This is the most lightweight desktop option of the three Linux Mint editions. Just as is the case with other Mint Editions, XFCE is designed to look like a Windows desktop. In this regard, it features a Start Menu that may be launched using the Super key or from the desktop layout. 

Linux Mint XFCE is based on an Ubuntu core, hence is compatible with Ubuntu repositories. As opposed to the other two desktops, XFCE uses Thunar as the default file manager. Additionally, it comes pre-loaded with the apps you need to get started, including Thunderbird, LibreOffice, and Firefox.

What of Linux Mint Debian Edition?

The three Mint desktop editions discussed above are based on the Ubuntu core. The Linux Mint Debian Edition (LMDE), on the other hand is based on Debian. It is essentially a Debian-based Cinnamon Edition of the OS that features a Mint repository. The graphical user interface used on the Debian edition is similar to the one used on the flagship LMCE. 

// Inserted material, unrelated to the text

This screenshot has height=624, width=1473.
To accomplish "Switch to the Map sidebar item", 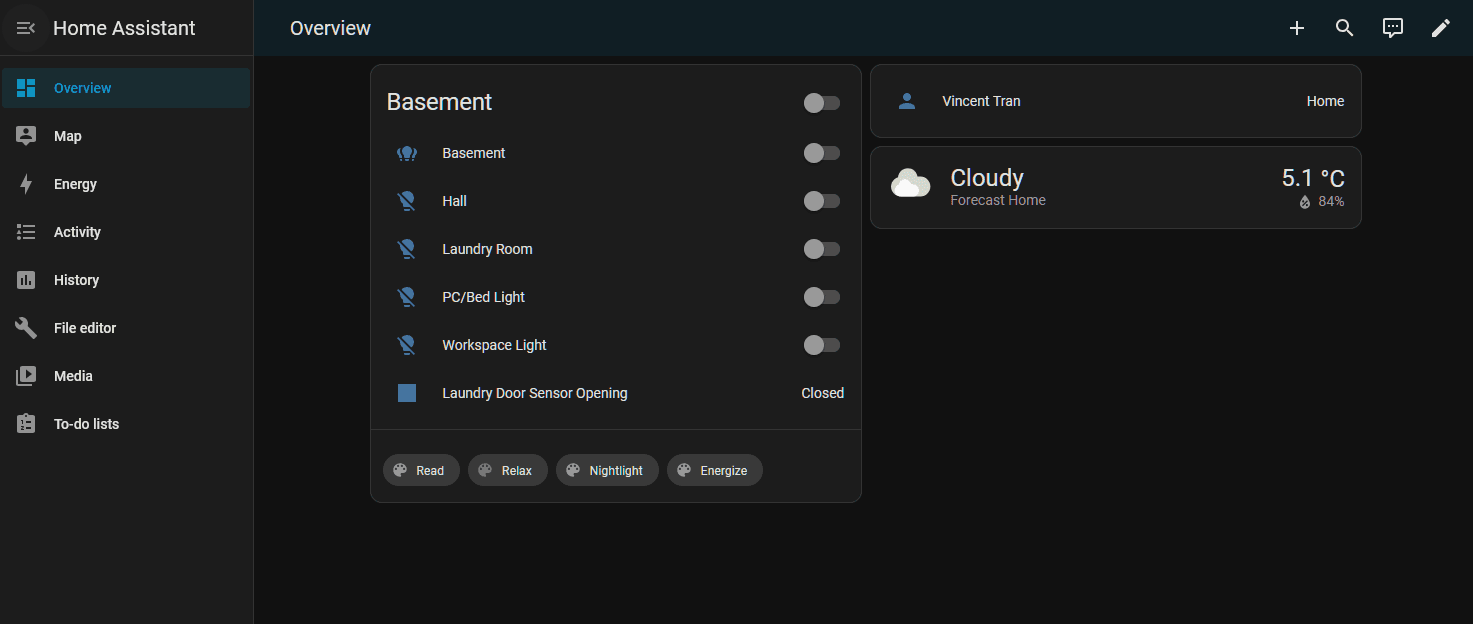I will pyautogui.click(x=67, y=135).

In addition to a Cinnamon user interface, LMDE uses Nemo as the default file manager, just as is the case with the flagship Mint Cinnamon Edition. Since the Debian edition is built from a Debian source code, it does not support Ubuntu repositories. Instead  it uses Debian repositories in addition to a unique Debian-compatible repository that is maintained by Mint developers. 

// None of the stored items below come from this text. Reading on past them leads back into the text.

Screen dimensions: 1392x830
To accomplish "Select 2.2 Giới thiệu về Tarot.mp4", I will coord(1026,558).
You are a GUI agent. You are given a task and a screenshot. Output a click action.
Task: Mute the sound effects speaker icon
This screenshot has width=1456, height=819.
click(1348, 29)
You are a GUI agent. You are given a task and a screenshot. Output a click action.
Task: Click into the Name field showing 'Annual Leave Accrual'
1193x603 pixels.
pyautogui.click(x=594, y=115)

The latest version of this edition is the LMDE 3, which is based on Debian 9 Stretch. Another difference is that the Linux Mint Debian Edition does not support PPAs.

Zorin OS Editions 

Similar to the Linux Mint distro, Zorin OS comes in multiple software Editions that are suited for different applications. The latest OS releases include Zorin OS 15.3 Core, Zorin OS 15.3 Ultimate, Zorin OS 15.3 Education, and Zorin OS 15.3 Lite. While a the four editions are open-source, only three of them come free of charge. 

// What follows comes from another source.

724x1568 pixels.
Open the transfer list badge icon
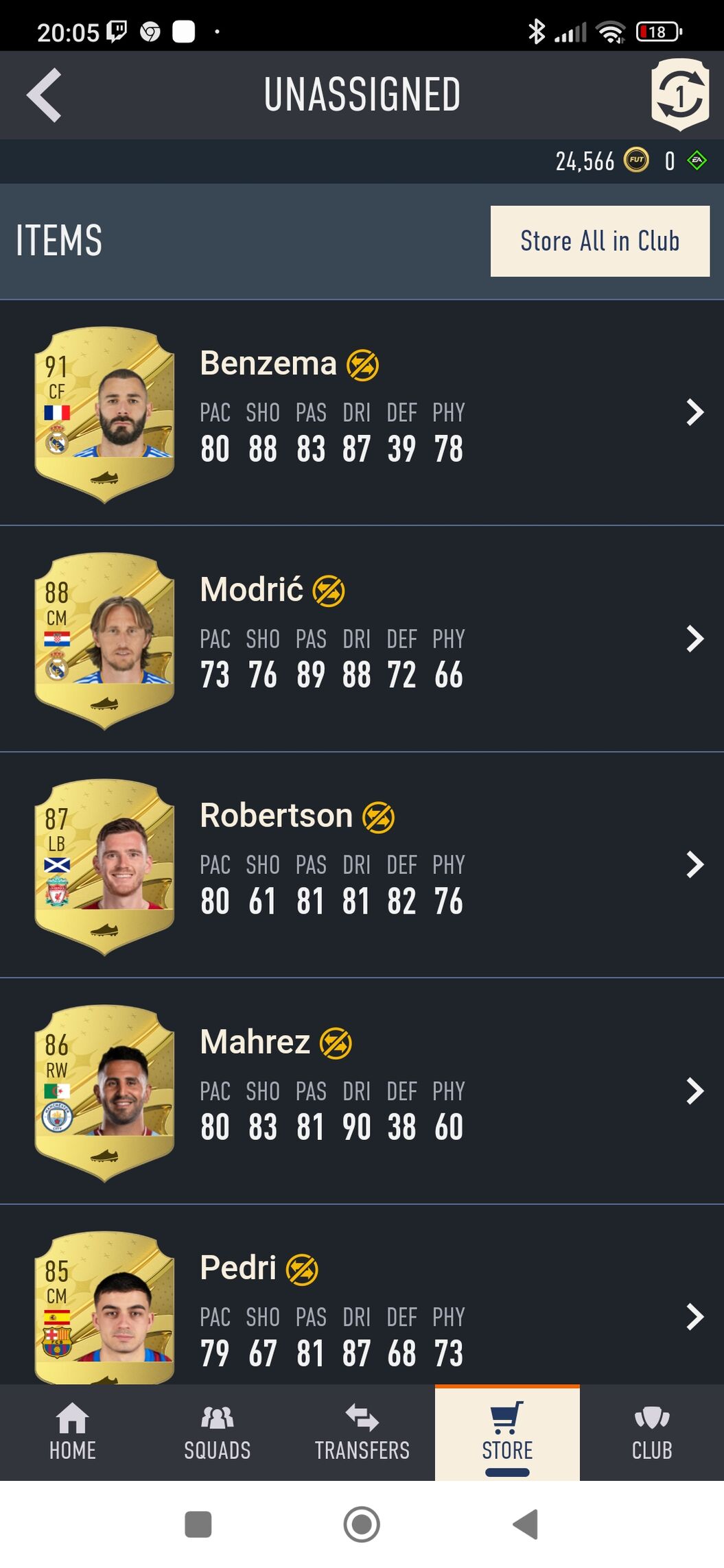[x=679, y=95]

With these releases, Zorin continues to use the Ubuntu-based Linux kernel. As for the desktop environment, the four editions use either a GNOME or XFCE interface. As opposed to Mint, Zorin OS is fully graphical, featuring a graphical installer. 

So, how do the four Zorin OS editions compare? 

Zorin OS Core  

This is the standard desktop edition that is suited for most modern computers. You will find the desktop to be customizable with Touch and Windows desktop layout options. It comes pre-loaded with the essential apps for home computing applications, including a LibreOffice that is compatible with Microsoft Office. Similar to the Mint Cinnamon Edition, the Zorin OS Core edition features a GNOME 3 interface. 

However, the Core edition is much more twerked making the GNOME 3 interface more productive. In this regard, the operating system features a Zorin Desktop, which is mainly an advanced fork of the GNOME shell with an appearance similar to that of Windows 7. The enhanced integration of GNOME in this software goes beyond the standard GNOME desktop design.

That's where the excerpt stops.